### Input data
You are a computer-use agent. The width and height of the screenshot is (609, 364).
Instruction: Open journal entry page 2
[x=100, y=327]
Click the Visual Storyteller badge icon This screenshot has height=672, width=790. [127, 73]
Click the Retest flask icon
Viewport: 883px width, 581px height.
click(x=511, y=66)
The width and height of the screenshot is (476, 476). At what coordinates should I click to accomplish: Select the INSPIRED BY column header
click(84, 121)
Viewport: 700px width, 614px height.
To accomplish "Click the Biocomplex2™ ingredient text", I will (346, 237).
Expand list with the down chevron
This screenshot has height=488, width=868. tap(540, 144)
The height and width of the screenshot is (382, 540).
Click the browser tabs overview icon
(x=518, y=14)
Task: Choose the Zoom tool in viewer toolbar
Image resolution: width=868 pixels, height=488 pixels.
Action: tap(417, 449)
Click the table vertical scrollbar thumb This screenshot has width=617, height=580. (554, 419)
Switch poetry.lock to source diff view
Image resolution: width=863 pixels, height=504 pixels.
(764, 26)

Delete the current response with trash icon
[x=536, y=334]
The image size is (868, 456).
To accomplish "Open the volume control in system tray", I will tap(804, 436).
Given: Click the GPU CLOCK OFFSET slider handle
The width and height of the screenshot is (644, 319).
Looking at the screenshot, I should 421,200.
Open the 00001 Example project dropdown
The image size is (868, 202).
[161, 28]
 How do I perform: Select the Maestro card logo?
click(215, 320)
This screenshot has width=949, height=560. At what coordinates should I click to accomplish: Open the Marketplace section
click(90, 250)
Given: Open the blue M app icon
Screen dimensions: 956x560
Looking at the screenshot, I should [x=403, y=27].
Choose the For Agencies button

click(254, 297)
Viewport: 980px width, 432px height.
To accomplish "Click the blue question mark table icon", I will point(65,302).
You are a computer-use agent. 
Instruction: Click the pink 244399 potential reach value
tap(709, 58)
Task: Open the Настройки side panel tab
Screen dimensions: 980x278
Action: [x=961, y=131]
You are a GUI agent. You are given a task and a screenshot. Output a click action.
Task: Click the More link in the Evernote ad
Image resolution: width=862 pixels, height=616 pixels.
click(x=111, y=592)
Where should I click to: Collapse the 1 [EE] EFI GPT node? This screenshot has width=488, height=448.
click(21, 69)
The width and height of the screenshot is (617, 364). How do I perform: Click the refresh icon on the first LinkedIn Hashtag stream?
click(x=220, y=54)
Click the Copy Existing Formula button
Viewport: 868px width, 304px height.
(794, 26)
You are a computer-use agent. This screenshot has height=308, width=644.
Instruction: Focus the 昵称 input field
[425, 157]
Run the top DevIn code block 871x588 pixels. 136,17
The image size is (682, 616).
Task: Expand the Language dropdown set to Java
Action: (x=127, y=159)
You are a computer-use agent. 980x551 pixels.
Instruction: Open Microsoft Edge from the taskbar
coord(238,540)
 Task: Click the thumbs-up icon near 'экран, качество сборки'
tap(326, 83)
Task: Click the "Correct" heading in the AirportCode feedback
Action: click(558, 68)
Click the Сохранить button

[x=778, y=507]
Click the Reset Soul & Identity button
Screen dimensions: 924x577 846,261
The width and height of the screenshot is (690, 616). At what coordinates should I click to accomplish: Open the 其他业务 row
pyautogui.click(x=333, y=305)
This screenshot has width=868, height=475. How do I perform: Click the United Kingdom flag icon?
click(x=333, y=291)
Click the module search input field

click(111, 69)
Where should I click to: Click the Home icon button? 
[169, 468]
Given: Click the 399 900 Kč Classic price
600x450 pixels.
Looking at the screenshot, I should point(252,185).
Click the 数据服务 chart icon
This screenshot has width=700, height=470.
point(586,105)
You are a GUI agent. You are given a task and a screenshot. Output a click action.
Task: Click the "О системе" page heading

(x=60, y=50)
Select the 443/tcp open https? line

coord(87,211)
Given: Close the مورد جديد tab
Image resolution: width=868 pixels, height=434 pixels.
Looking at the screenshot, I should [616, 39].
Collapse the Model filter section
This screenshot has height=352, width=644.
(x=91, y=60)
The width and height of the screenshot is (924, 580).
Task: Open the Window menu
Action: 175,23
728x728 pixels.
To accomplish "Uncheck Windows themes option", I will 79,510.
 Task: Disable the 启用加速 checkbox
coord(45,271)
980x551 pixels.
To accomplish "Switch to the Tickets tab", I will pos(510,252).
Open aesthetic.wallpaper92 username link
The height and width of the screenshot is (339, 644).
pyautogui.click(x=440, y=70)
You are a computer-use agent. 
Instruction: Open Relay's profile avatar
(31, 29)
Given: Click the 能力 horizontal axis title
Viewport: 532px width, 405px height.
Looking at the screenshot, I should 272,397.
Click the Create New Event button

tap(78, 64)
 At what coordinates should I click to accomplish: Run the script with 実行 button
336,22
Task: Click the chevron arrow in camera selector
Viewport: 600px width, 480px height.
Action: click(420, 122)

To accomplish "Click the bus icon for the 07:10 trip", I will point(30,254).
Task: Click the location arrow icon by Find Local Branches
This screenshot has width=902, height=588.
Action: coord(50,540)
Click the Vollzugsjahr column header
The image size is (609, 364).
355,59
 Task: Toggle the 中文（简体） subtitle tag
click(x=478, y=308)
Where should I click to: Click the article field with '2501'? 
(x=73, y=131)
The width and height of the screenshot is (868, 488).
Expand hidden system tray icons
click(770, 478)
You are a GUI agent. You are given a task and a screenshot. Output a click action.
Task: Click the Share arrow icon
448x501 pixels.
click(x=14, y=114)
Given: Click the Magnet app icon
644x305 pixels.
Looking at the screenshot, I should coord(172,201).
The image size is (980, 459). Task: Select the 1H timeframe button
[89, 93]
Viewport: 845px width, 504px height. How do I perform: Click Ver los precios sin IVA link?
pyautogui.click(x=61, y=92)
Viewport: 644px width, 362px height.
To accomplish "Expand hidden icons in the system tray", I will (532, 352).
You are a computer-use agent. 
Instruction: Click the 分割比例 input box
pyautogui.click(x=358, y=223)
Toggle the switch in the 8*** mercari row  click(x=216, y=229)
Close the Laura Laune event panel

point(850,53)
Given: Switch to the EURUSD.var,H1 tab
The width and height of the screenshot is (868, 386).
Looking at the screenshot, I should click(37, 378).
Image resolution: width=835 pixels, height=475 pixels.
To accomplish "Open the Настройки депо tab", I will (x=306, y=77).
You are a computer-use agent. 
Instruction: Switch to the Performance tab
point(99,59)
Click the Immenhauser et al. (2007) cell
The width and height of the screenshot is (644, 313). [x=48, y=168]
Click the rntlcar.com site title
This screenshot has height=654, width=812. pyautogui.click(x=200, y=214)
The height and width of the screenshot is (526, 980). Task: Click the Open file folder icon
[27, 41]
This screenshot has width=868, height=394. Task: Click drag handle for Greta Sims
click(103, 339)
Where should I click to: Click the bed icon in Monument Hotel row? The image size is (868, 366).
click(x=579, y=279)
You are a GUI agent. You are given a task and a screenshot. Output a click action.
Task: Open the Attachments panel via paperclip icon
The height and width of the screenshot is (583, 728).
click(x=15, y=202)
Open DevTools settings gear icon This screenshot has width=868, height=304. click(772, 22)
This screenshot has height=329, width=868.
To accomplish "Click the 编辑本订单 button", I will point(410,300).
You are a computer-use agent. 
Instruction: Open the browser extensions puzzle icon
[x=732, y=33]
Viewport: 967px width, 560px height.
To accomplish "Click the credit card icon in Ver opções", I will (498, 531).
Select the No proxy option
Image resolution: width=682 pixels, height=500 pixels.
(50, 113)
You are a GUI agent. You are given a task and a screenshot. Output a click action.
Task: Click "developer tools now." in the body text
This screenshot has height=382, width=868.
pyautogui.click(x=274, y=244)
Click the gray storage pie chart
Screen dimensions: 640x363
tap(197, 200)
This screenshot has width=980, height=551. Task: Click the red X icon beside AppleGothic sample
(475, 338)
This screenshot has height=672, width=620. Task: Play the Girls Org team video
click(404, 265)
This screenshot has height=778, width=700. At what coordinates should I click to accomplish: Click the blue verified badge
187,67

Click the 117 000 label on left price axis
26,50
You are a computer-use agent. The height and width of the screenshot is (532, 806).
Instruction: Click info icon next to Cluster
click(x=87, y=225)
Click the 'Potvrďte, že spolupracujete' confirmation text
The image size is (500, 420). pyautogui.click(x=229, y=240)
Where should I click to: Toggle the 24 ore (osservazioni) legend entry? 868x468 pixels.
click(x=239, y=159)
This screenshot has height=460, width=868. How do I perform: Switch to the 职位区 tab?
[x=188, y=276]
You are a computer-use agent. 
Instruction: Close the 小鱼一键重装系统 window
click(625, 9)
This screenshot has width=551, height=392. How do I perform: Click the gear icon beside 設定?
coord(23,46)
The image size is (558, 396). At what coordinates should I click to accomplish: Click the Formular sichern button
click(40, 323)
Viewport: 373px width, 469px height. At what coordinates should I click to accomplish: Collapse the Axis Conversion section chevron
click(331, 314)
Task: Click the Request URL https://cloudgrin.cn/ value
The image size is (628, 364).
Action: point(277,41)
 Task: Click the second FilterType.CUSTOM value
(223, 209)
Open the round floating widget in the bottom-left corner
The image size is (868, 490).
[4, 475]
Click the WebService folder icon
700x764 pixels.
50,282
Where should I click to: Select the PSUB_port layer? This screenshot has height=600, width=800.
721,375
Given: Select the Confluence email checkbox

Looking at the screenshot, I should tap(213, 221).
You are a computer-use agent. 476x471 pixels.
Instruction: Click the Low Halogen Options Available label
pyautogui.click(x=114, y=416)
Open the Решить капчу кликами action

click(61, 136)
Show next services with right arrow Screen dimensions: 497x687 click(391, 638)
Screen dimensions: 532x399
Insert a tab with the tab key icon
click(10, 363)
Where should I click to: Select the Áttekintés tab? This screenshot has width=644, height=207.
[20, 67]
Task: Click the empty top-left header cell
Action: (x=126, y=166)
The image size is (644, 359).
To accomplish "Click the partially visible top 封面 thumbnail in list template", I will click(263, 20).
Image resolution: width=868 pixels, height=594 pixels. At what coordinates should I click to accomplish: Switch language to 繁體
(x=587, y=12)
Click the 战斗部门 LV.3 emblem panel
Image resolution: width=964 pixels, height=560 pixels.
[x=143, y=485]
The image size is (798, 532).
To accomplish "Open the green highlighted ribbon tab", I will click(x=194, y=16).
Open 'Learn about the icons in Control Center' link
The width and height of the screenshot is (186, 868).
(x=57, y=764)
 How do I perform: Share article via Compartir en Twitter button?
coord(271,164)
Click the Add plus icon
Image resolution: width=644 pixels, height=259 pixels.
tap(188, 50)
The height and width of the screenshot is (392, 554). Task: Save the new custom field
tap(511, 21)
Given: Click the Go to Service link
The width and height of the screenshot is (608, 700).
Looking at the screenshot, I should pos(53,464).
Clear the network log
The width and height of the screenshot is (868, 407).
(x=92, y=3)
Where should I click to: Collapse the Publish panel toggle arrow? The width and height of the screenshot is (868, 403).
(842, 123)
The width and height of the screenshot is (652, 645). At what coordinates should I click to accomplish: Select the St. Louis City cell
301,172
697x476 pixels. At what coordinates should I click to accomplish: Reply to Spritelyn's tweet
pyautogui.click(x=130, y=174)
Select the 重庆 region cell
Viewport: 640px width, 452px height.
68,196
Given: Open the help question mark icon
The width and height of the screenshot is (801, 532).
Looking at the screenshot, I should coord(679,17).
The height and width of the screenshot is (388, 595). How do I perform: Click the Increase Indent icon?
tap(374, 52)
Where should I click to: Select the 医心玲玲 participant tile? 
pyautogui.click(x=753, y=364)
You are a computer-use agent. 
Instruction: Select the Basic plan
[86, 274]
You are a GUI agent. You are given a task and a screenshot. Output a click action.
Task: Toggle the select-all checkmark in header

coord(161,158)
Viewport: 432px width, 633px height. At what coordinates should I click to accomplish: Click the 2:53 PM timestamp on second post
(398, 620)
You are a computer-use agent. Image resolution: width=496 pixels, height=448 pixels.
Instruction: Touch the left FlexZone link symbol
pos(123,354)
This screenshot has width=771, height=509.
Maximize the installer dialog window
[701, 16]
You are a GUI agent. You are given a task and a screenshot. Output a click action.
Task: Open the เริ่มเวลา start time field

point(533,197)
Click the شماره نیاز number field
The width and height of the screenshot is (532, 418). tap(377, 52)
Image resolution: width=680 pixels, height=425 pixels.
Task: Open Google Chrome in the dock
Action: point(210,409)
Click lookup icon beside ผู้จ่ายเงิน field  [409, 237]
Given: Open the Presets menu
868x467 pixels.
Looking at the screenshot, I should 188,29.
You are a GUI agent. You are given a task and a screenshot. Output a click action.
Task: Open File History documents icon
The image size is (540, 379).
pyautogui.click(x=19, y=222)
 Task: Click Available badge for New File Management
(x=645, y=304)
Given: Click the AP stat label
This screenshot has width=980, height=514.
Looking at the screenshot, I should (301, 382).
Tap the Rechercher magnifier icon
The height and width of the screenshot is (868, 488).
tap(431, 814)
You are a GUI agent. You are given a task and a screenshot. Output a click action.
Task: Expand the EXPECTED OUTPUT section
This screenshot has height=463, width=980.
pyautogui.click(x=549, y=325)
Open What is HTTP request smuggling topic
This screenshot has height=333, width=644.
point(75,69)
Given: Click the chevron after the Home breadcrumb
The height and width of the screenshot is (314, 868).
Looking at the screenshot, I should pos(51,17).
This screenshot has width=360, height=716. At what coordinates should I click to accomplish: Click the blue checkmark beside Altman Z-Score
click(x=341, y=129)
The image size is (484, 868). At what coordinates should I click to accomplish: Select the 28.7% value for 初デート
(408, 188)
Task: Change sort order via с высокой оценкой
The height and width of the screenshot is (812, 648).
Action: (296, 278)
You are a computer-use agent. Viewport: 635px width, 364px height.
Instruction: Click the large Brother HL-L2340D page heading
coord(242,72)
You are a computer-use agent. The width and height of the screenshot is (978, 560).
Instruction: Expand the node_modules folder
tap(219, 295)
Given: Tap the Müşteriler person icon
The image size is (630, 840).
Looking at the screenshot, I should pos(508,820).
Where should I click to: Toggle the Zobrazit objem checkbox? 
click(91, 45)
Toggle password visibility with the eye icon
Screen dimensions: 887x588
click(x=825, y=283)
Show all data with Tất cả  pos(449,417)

### Exercise aim
Reproduce, exactly as they stand in the data above, the lines from the one that holds "Task: Toggle the 中文（简体） subtitle tag" to the one that holds "Given: Switch to the EURUSD.var,H1 tab", inclusive.

### Exercise response
 Task: Toggle the 中文（简体） subtitle tag
click(x=478, y=308)
Where should I click to: Click the article field with '2501'? 
(x=73, y=131)
The width and height of the screenshot is (868, 488).
Expand hidden system tray icons
click(770, 478)
You are a GUI agent. You are given a task and a screenshot. Output a click action.
Task: Click the Share arrow icon
448x501 pixels.
click(x=14, y=114)
Given: Click the Magnet app icon
644x305 pixels.
Looking at the screenshot, I should coord(172,201).
The image size is (980, 459). Task: Select the 1H timeframe button
[89, 93]
Viewport: 845px width, 504px height. How do I perform: Click Ver los precios sin IVA link?
pyautogui.click(x=61, y=92)
Viewport: 644px width, 362px height.
To accomplish "Expand hidden icons in the system tray", I will (532, 352).
You are a computer-use agent. 
Instruction: Click the 分割比例 input box
pyautogui.click(x=358, y=223)
Toggle the switch in the 8*** mercari row  click(x=216, y=229)
Close the Laura Laune event panel

point(850,53)
Given: Switch to the EURUSD.var,H1 tab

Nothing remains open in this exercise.